On ne pourra pas me reprocher d'être demeuré stoïque devant ces événements déplaisants et inhabituels. J'ai multiplié les démarches auprès de mme Denise Godin, qui agit à titre d'agente de bureau de l'aide financière aux études au Collège de Sherbrooke. J'ai aussi pillé sur mon orgueil et fait appel au gouvernement Libéral. J'ai tout d'abord contacté le bureau de Pierre Reid, en me disant qu'après tout, le ministre de l'Éducation était la personne à contacter dans ce dossier. Mais les députés et ministres Libéraux en ont tellement sur les bras à l'heure actuelle qu'on m'a vite transféré au bureau de comté de mon député, qui est nul autre que Jean Charest.
Depuis le 24 mai, l'attachée politique du Premier Ministre (Joscelyne Thibault) est sur le dossier. On m'a prétexté que le problème découlait d'un "bug" informatique. Mentionnons que c'est un alibi plus ou moins valable dans mon cas ainsi que dans celui de ma conjointe, puisque nous avons opté pour la formule papier plutôt qu'Internet.

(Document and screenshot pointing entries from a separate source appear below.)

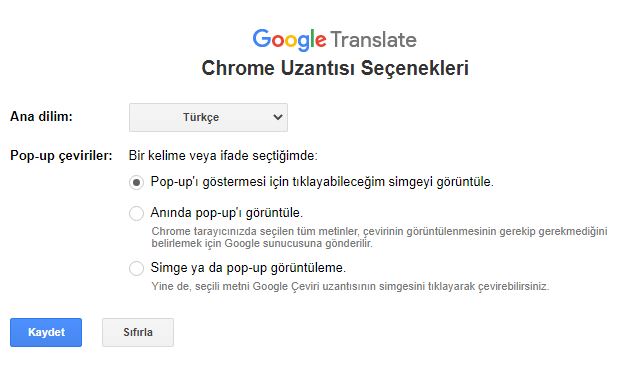This screenshot has width=624, height=367.
Task: Expand the chevron arrow on Türkçe dropdown
Action: pos(278,117)
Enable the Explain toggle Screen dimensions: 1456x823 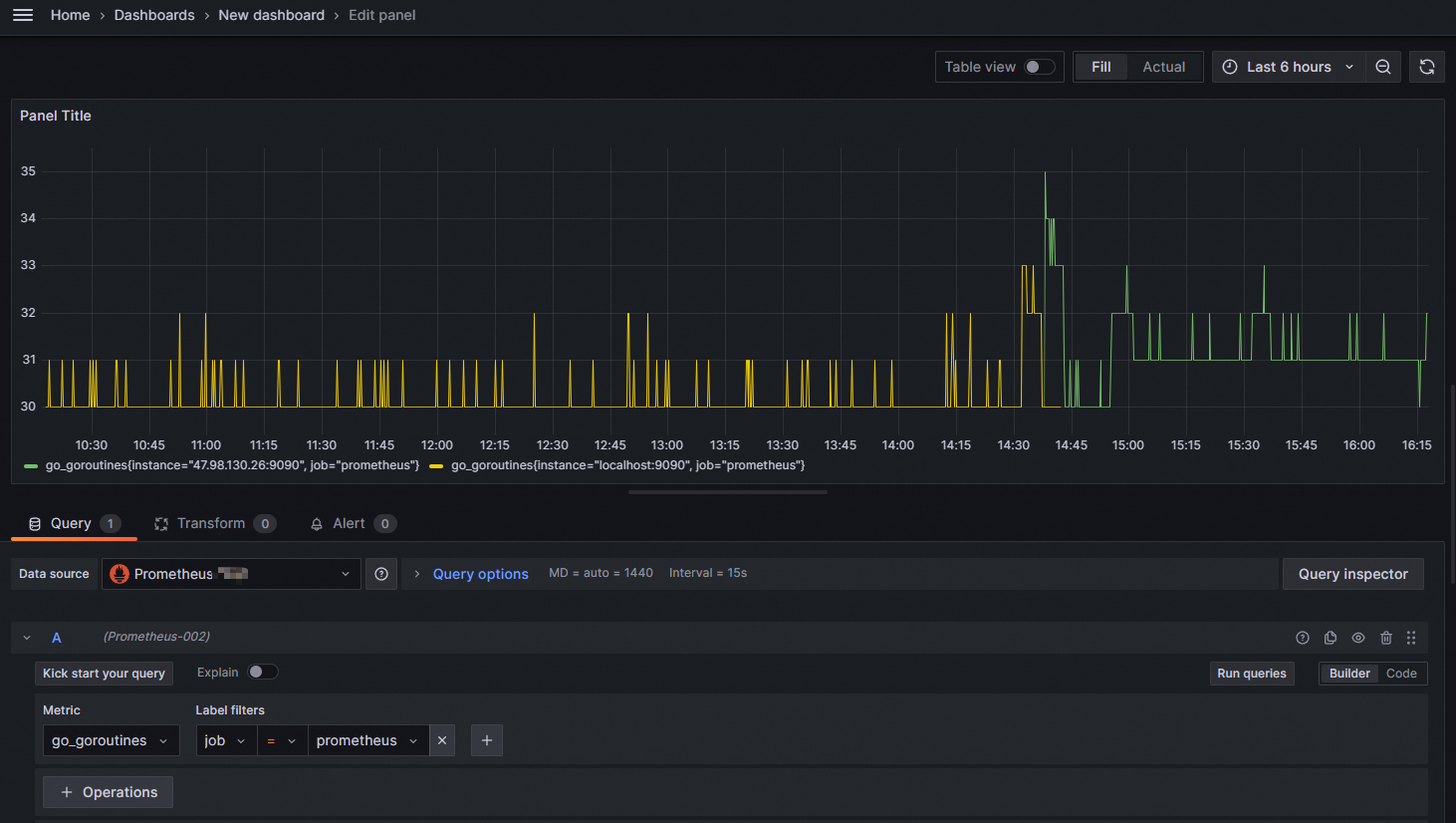263,672
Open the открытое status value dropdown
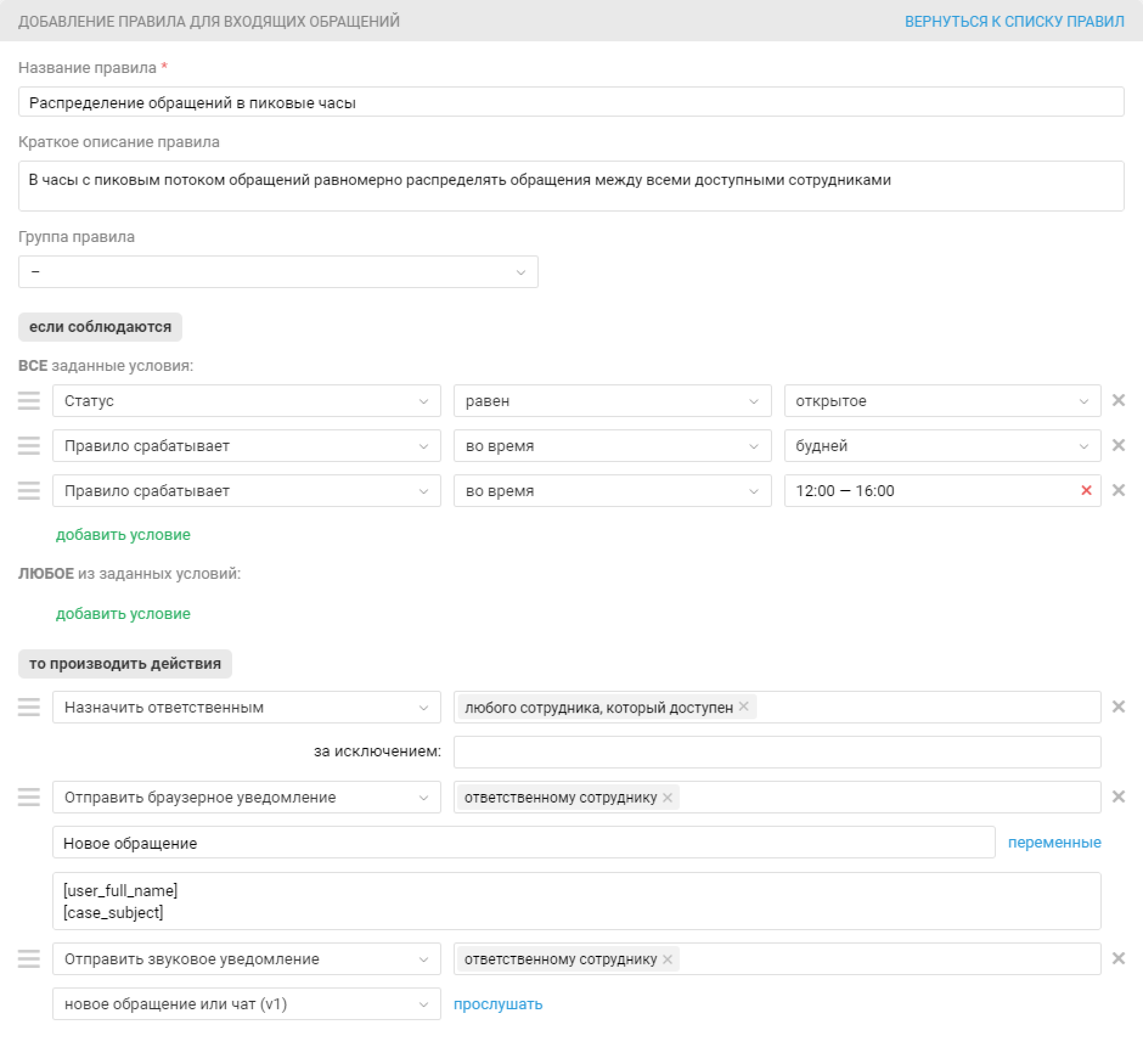This screenshot has width=1143, height=1064. click(x=942, y=401)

Courtoise et polie, la dame n'a malheureusement pas eu beaucoup de succès au bâton jusqu'à maintenant. Si bien, qu'après 5 appels logés au bureau du Premier Ministre et 3 discussions avec elle, on ne me retournait même plus mes appels. Je me suis donc tourné vers le Protecteur du citoyen, en date du 8 juin. Le 9 juin, mme Diane Dubuc (du bureau du Protecteur du citoyen) m'appelait et prenait en notes les informations pertinentes. Dès le lendemain, elle me rappelait pour m'informer que l'enveloppe de ma conjointe avait été reçue au courant de la première semaine de juin... pourtant postée au mois d'avril!
J'ai déposé une requête afin de récupérer l'enveloppe, puisque l'oblitération des timbres devraient contredire facilement ce mensonge; or, gageons qu'ils ne l'auront pas conservée... même si la loi les y oblige.
Le plus étrange de l'histoire concerne ma propre demande d'aide financière. Selon Mme Dubuc (du Protecteur du citoyen) ma demande d'aide financière n'aurait jamais été reçue par l'aide financière aux études (pourtant postée la même journée que celle de ma conjointe). Ils ne peuvent donc pas prioriser ma demande, puisqu'ils ne l'ont pas reçue! Fait encore plus étrange, ils auraient en leur possession l'annexe de ma conjointe... qui pourtant était dans la même enveloppe que ma demande d'aide financière!
En après-midi, Sylvie Champagne, secrétaire du bureau de comté me rappelait, m'informant que mme Thibault, l'attachée politique de monsieur Charest, était dans l'impossibilité de me rappeler, mais qu'elle travaillait sur le dossier. "ÝCela devrait se régler dans les jours qui viennentÝ" qu'elle m'a dit. Or, c'est ce qu'elle me raconte depuis près de trois semaines...
Depuis, le Collège a réactivé en vitesse son fond de dépannage (qui ne devait plus exister, suite à la réforme du ministre Reid). Or, le 400,00$ offert, bien qu'apprécié, ne suffit même pas à payer mon loyer... D'où l'urgence pour le Parti Libéral d'agir dans cette histoire qui me semble totalement inacceptable.